→ Aim of the task:
In the entries that follow, find the line containing "Close the Missing" and the line containing "1143x549 pixels.", then copy exactly everything from the first through the second except the pictures.
** Opening Study material block **
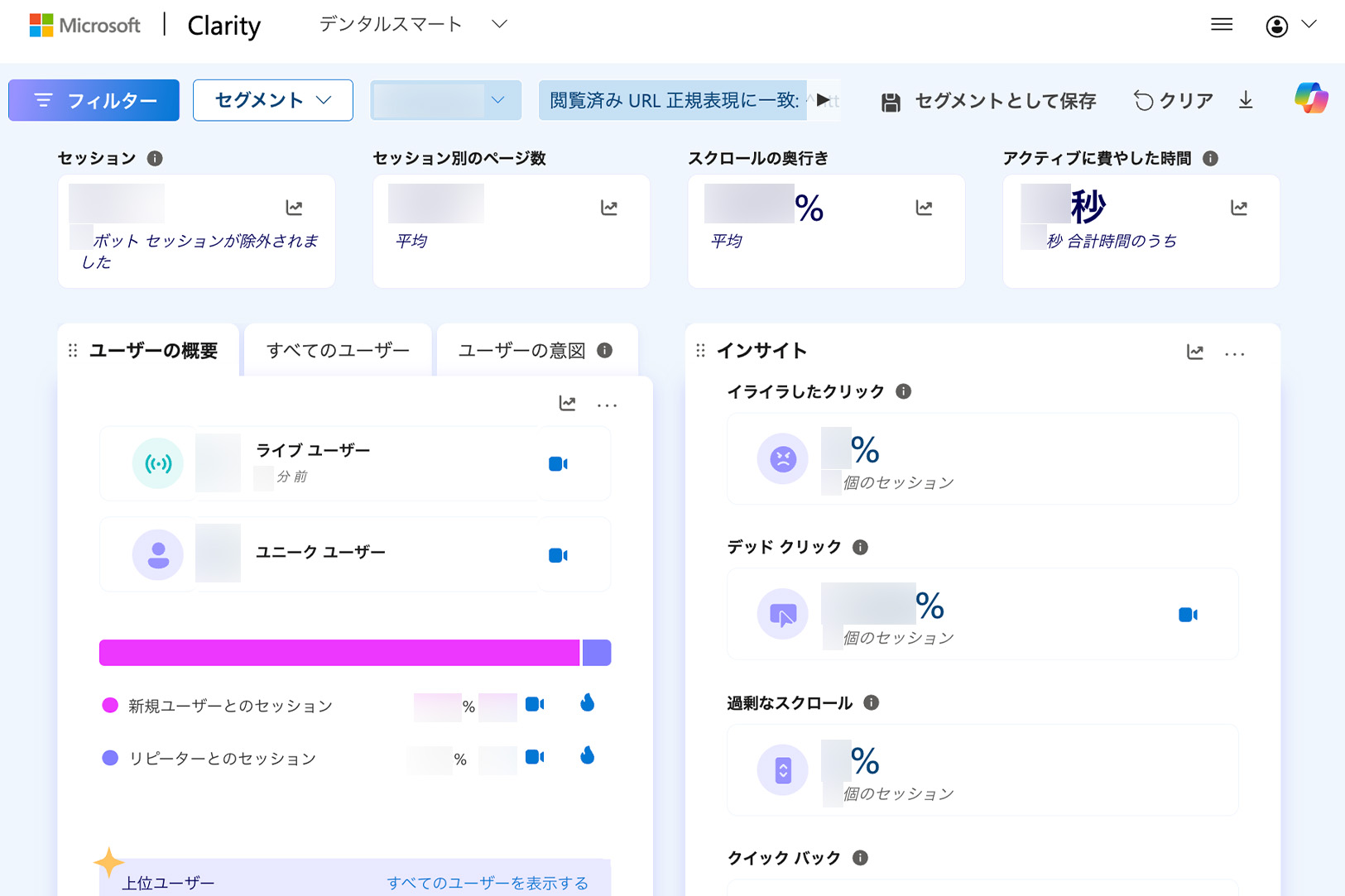The width and height of the screenshot is (1345, 896).
Task: Open the Copilot icon in toolbar
Action: click(1311, 98)
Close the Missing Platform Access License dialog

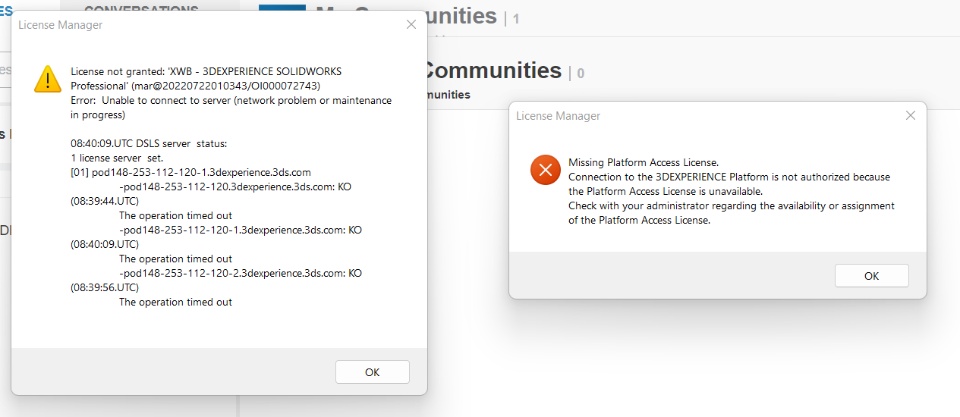pyautogui.click(x=910, y=116)
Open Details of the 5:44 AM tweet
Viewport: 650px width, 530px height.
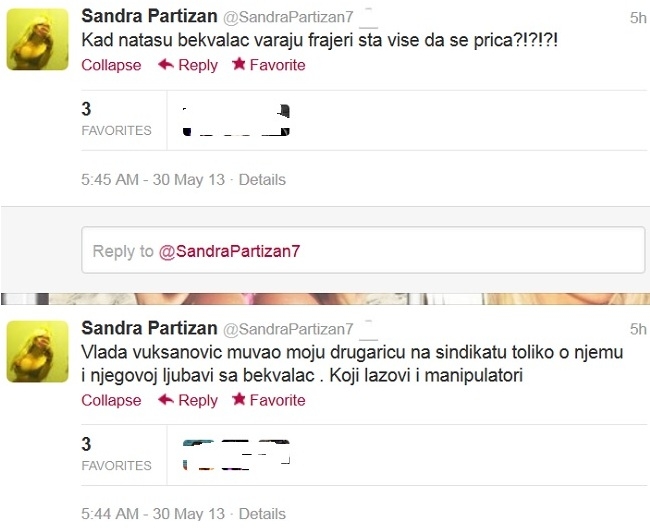[x=262, y=514]
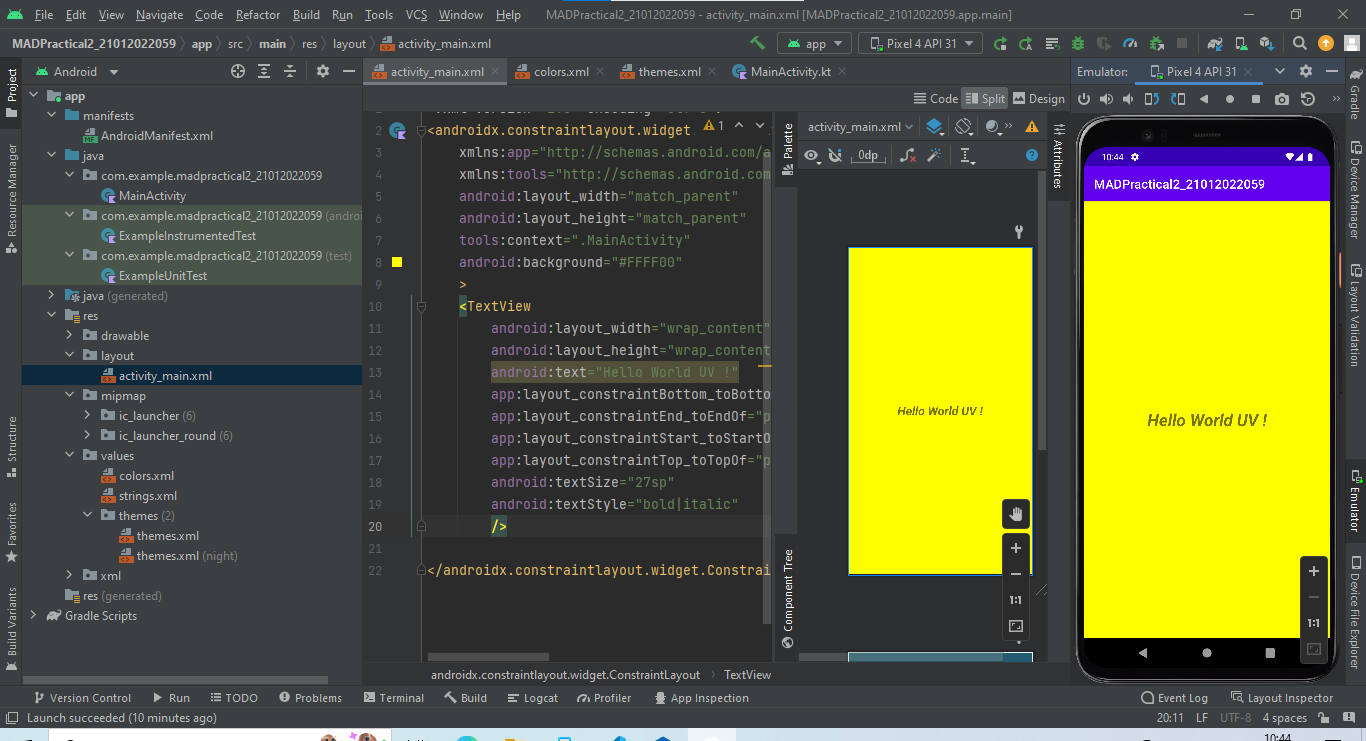Image resolution: width=1366 pixels, height=741 pixels.
Task: Set default margin in the 0dp field
Action: tap(868, 155)
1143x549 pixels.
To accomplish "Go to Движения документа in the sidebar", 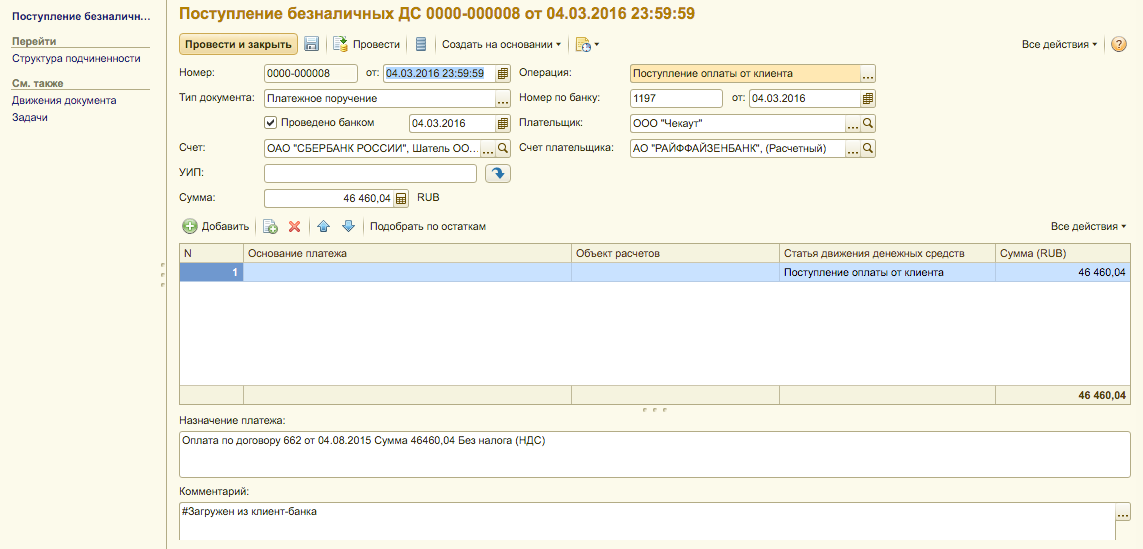I will point(64,100).
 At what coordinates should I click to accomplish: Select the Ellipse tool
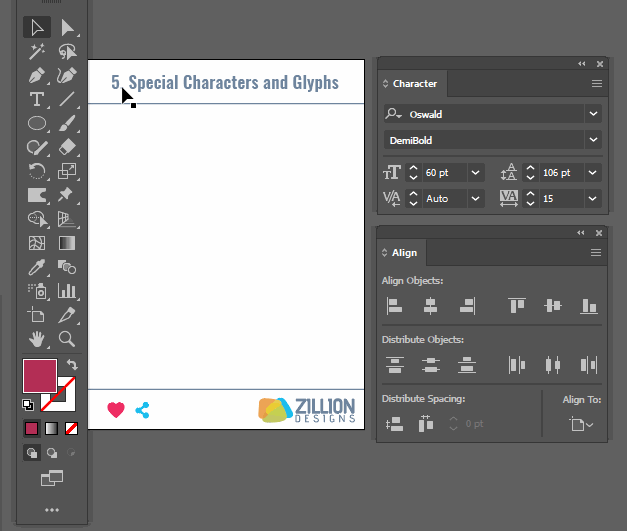[x=37, y=123]
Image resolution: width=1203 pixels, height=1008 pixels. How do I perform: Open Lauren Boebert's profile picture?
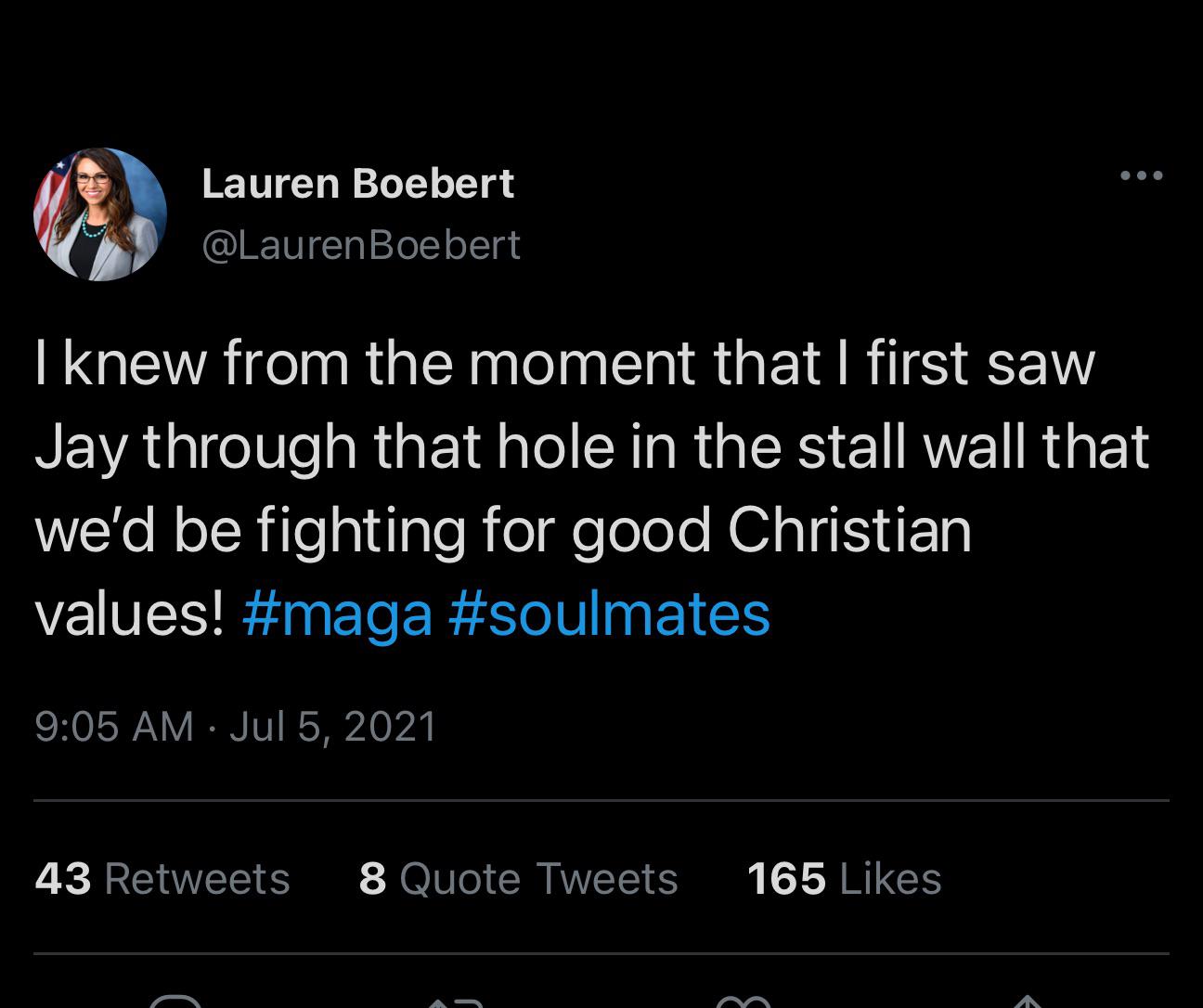[100, 214]
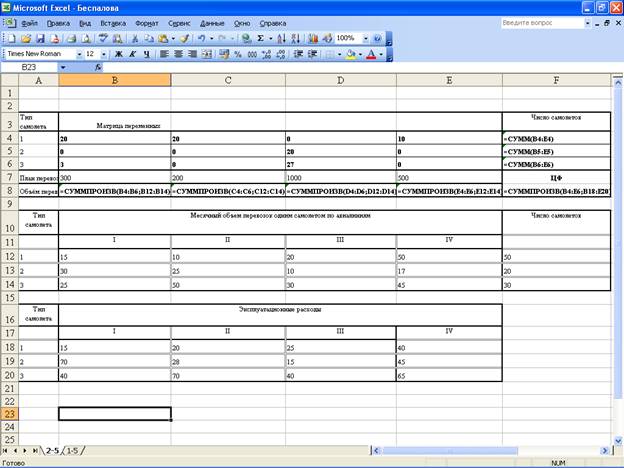Switch to the 1-5 sheet tab
The width and height of the screenshot is (624, 468).
tap(72, 451)
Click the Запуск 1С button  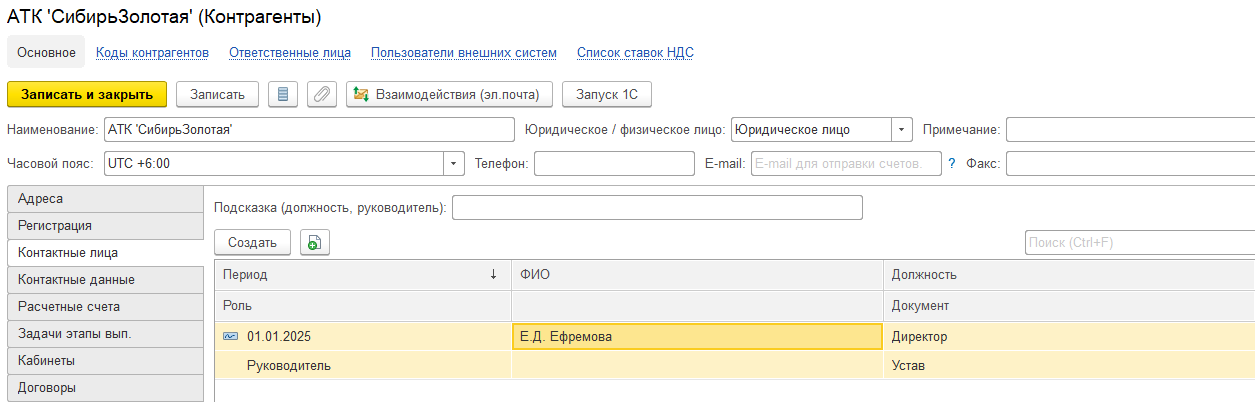607,94
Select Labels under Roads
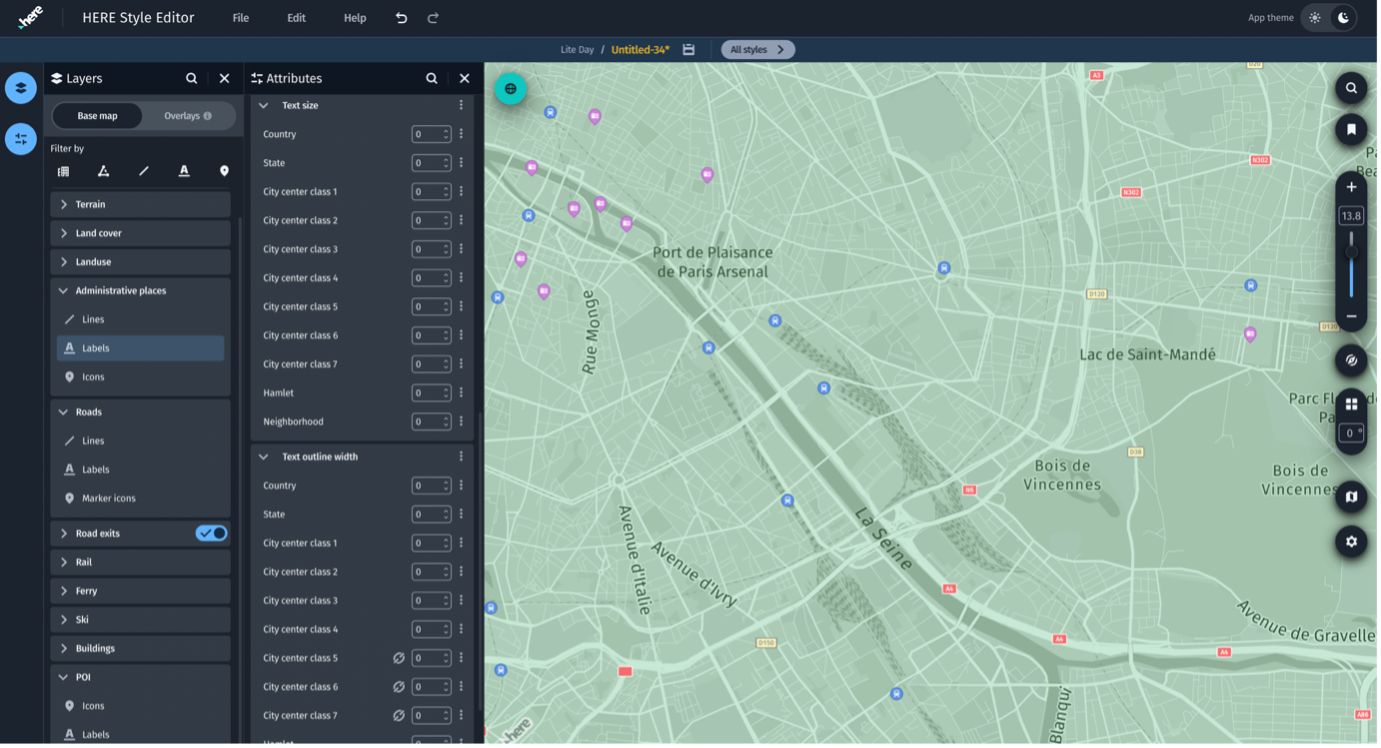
** Closing Study material block **
→ Your solution:
Close the Missing Platform Access License dialog

pyautogui.click(x=910, y=116)
Open Details of the 5:44 AM tweet
Viewport: 650px width, 530px height.
[x=262, y=514]
Image resolution: width=1366 pixels, height=741 pixels.
Task: Set default margin in the 0dp field
Action: tap(868, 155)
1143x549 pixels.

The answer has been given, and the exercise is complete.